The Hearst Media Production Group, LLC., formerly Litton Syndications and Litton Entertainment, is an American media production and syndication company based in New York City, New York and a subsidiary of the Hearst Television division of Hearst Communications, with three additional offices in Boston, Washington, D.C. and Burbank, California. Many of HMPG's programs comply with federally mandated educational and informational requirements.

==History==
===Early history (1988–2011)===
The company was founded in 1988 as Litton Syndications (no relation to Litton Industries) by Dave Morgan in Baltimore. Its first syndicated productions were a series of one-off, sports-related specials. The programs were bought from other companies.

In the 1990s, seeing a growing market for educational programs due to the enactment of the Children's Television Act, requiring television stations to air a weekly quota of educational programs, Litton began to syndicate Jack Hanna's Animal Adventures. In 1993, the company was moved to Charleston, South Carolina, while maintaining a production base in Burbank, California.
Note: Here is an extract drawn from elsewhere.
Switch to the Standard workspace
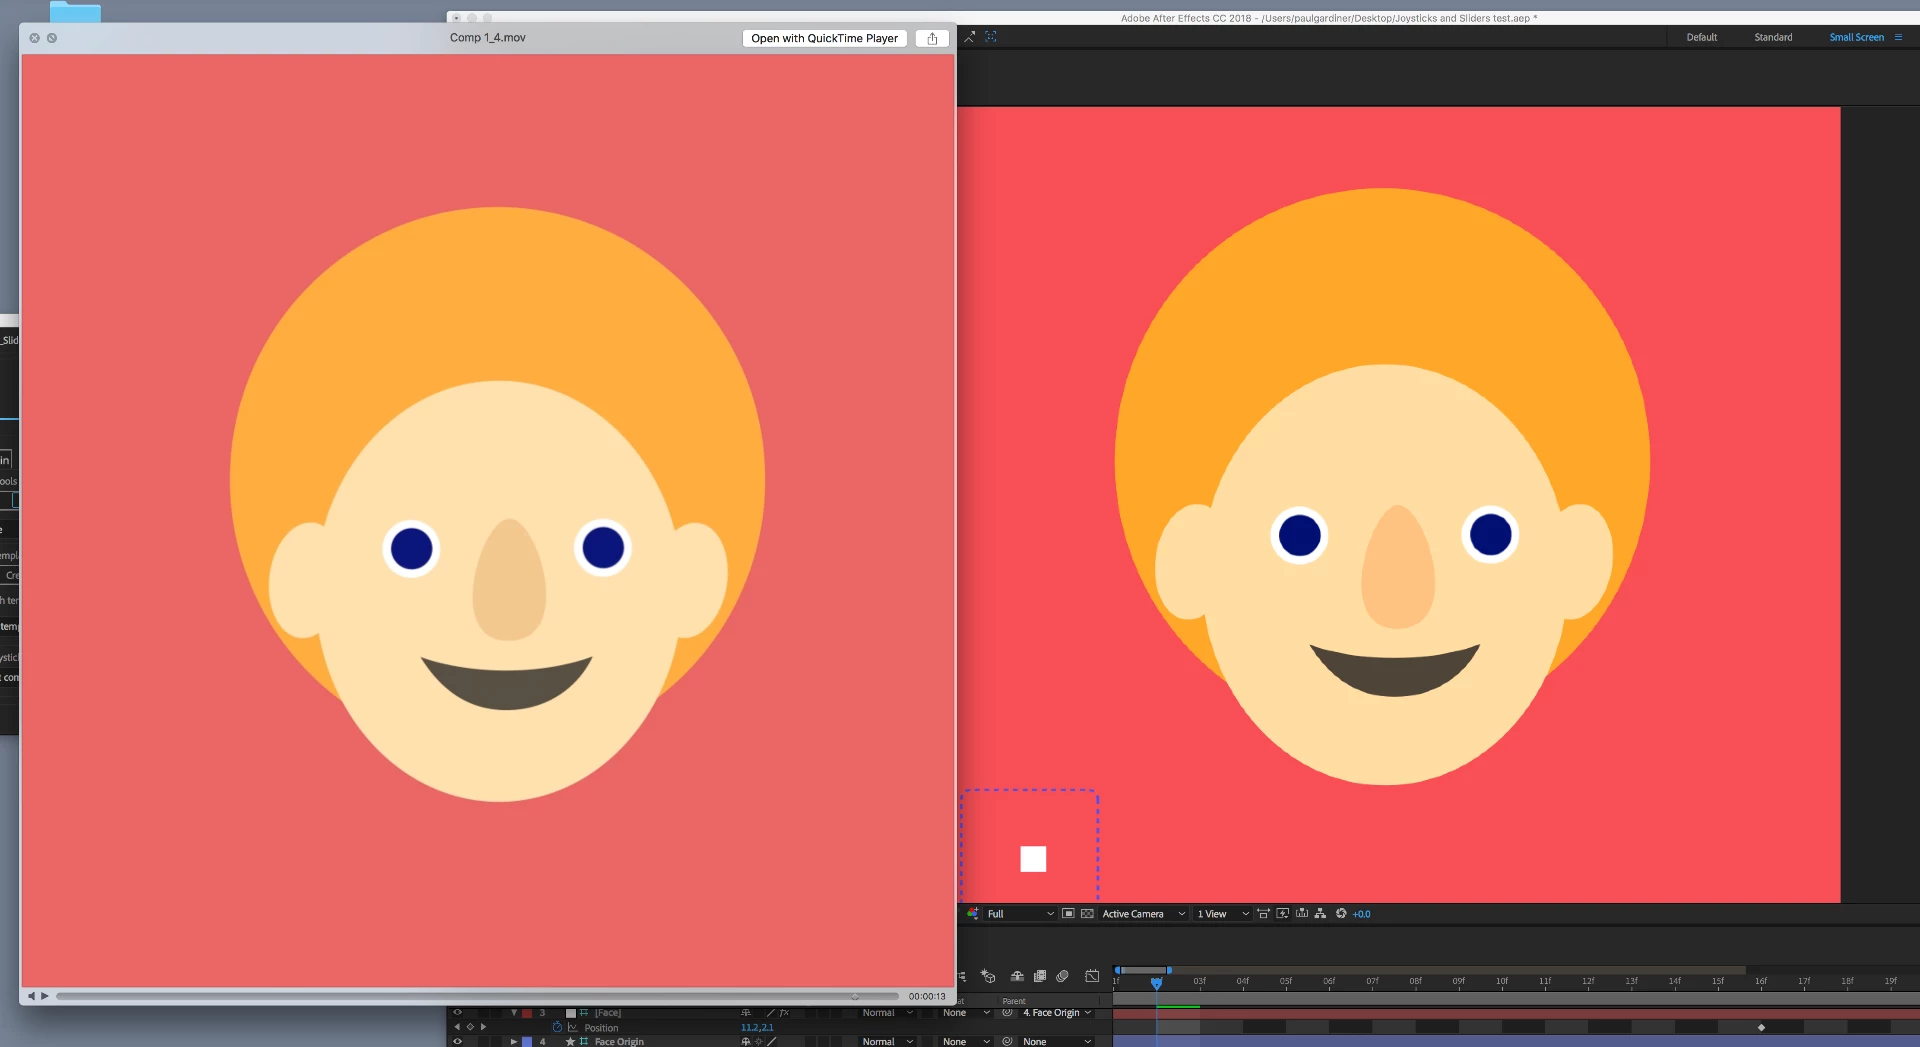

Litton has maintained a long-time business relationship with Columbus Zoo and Aquarium director emeritus Jack Hanna and his family with three more later series throughout the 2000s and 2010s, only ending actively in 2021 with Hanna's retirement after a diagnosis of Alzheimer's. The Hanna family sold their shares of their programming library to Hearst in 2023, and the company has continued to create new series from his archive, re-edited for contemporary young audiences.

In 2005, the company changed its name from Litton Syndications to Litton Entertainment. Adding to its outside syndication library that included Baywatch in May 2007, Litton purchased from PeaceArch Entertainment Group syndication rights to 85 films in the Castle Hill library. The low-budget films were bundled into four groups and was the company's first move into syndicating films. By 2008, Litton Ent. had syndicated rights to three off-MTV shows, Cribs, Pimp My Ride and Date My Mom, while adding that year, Storm Stories from The Weather Channel. In the 2009–10 schedule year, Litton offered the nontraditional court show Street Court.

In January 2011, Litton distributed the urban-oriented newsmagazine, dubbed Direct Access (hosted by former BET personality Darian "Big Tigger" Morgan) from WDCW (Washington, D.C.) to fellow Tribune Broadcasting stations and Weigel Broadcasting's WCIU-TV (Chicago).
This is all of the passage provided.